+++ Exercise material
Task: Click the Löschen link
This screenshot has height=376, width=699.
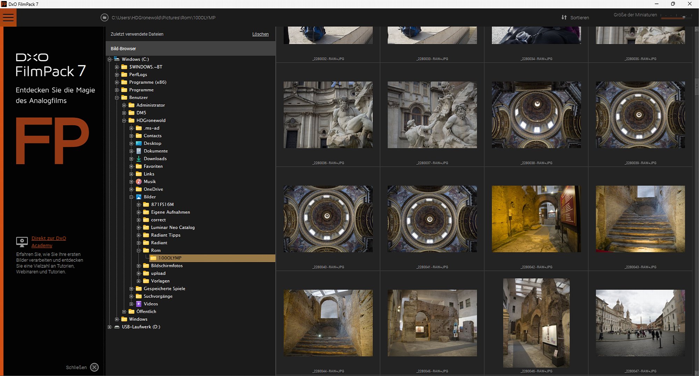Action: pos(260,34)
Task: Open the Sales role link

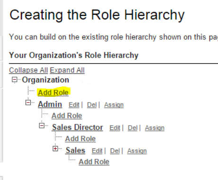Action: tap(75, 150)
++++++
Every record must be returned exactly. Leave its pictures out.

Task: Click the Löschen link
This screenshot has height=376, width=699.
Action: pos(260,34)
Task: Open the Sales role link

Action: tap(75, 150)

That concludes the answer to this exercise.